Dass es diese Erfolge gibt, wird eben nicht nur von den Konduktoren, also den dortigen Therapeuten, sondern auch von verschiedenen Medizinern eindeutig bescheinigt, so in einem Befund des Sozialpädiatrischen Zentrums Hannover von Dezember 2013 oder in einem Bericht der Helios-Klinik Hohenstücken von Januar 2015. Beide empfehlen die Fortführung der konduktiven Förderung, also der Petö-Therapie. Dass gute Entwicklungserfolge bei Paul auszumachen sind, ist sogar dem soeben genannten Widerspruchsbescheid der Sozialagentur zu entnehmen. Noch einmal die Einladung: Sollten Sie mehr wissen wollen, melden Sie sich.

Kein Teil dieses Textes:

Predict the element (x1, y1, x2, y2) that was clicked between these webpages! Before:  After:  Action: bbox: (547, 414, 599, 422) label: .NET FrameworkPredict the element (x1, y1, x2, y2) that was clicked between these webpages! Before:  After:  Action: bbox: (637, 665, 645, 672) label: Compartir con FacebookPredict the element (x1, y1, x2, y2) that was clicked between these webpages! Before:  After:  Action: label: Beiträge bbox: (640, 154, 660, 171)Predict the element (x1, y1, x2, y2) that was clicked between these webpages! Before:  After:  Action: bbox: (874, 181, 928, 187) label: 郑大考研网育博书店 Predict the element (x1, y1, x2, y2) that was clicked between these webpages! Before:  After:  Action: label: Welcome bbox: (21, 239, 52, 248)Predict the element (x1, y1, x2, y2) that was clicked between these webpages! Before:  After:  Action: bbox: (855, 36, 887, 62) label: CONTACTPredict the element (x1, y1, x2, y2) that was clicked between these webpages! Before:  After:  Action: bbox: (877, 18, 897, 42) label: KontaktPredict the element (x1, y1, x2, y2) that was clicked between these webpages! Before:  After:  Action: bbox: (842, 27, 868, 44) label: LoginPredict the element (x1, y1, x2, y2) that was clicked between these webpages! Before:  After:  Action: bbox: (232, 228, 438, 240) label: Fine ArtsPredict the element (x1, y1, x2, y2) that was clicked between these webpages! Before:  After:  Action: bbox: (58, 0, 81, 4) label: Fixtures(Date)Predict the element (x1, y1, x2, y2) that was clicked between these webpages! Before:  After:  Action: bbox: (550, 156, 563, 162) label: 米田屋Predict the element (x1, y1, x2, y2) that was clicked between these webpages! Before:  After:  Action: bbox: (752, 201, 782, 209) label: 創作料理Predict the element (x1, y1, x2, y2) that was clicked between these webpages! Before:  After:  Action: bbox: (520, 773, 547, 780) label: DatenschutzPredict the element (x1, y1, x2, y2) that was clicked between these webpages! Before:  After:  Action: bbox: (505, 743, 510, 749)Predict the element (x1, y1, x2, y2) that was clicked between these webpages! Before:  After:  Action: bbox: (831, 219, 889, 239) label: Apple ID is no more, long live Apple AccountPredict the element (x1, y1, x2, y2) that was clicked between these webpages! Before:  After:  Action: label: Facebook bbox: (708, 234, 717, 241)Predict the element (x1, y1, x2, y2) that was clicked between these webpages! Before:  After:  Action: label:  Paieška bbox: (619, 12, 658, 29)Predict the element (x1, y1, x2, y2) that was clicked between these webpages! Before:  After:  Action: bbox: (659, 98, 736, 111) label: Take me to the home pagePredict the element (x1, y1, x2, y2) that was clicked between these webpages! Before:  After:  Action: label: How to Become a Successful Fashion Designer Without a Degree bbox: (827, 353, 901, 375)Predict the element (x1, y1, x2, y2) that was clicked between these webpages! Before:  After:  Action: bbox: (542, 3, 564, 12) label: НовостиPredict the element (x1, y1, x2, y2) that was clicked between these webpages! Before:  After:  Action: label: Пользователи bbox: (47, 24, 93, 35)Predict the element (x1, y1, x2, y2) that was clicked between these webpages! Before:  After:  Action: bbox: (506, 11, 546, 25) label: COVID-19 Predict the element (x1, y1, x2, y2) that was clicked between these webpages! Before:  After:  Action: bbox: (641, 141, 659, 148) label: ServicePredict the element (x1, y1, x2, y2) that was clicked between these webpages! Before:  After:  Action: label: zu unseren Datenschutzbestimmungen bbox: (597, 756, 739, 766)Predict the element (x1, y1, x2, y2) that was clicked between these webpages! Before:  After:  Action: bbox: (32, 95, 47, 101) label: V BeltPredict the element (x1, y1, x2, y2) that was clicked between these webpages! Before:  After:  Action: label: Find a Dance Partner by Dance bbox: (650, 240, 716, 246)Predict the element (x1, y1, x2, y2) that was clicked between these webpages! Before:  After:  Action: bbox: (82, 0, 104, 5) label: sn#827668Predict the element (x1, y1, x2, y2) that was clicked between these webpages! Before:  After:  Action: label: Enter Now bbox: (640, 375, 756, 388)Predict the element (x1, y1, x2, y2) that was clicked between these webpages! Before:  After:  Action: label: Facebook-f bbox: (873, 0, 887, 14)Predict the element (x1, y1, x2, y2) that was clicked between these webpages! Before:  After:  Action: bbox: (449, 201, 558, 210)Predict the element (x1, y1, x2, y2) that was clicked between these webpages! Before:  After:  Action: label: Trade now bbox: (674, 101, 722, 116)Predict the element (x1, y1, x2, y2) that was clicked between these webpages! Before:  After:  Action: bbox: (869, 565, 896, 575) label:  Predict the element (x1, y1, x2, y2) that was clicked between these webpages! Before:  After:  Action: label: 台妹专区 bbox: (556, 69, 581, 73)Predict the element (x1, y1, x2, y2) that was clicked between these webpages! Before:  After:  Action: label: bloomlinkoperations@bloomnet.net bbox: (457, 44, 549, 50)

Natürlich werden wir den Widerspruch zwischen der Entscheidung des Gemeinsamen Bundesausschusses zur Nichtaufnahme von Petö in den Heilmittelkatalog und den mehrfach beschriebenen Erfolgen dieser Therapie nicht auflösen. Der Heilmittelkatalog liegt weit außerhalb unserer Kompetenz. Aber wie die Entscheidungspraxis der Sozialagentur aussieht, das liegt in unserer Verantwortung, genauer in der Verantwortung des Sozialministeriums.
In diesem Zusammenhang noch einmal zur Erfahrungsgeschichte von Frau Lockau. Ihr wurde in einem Telefongespräch mit dem Sozialamt Stendal erklärt, dass man bei der Sozialagentur davon ausgehe, dass ihr Sohn minderbemittelt und daher für die Aufgabenstellung der Petö-Therapie ungeeignet sei. Die Grundlage dieser Annahme sei der
Tatsächlich bescheinigt der zuständige Arzt darin Paul nach einem Test zur nonverbalen Intelligenz einen T-Wert von 48; übrigens wären 50 möglich. Dieses scheint man - anders lässt es sich wohl kaum erklären - bei der Sozialagentur mit dem IQ-Wert verwechselt zu haben. Selbst der soeben genannte Befund des Arztes bescheinigt quasi an gleicher Stelle, dass es sich bei diesem Test mit Paul um ein durchschnittliches Ergebnis handelt. Alle anderen Stellungnahmen und Gutachten, die auch so von der Sozialagentur selbst zitiert werden, bestätigen Paul eine gute Auffassungsgabe.
Was ich an diesem Beispiel zeigen möchte: Es gilt hier nicht nur fachliches Wissen aufzubauen, sondern offenkundig auch Vorurteile abzubauen.
Am Ende bleibt mir zu betonen, dass wir bei unserem Besuch in Weißenfels nicht allein mit Pauls Mutter, sondern auch mit anderen betroffenen Eltern sprechen konnten und Kinder in der Therapie erlebt haben. Pauls Mutter ist mit ihren behördlichen Problemen wahrlich nicht allein. Wir sollten es verhindern, dass diese engagierten Eltern zu Klagen vor dem Sozialgericht genötigt werden. Ihr Alltag ist Herausforderung genug. Auch die vorliegenden Gerichtsurteile zeigen uns, dass sich in der behördlichen Praxis etwas ändern muss. - Ich bitte um Zustimmung zu unserem Antrag und bedanke mich für Ihre Aufmerksamkeit.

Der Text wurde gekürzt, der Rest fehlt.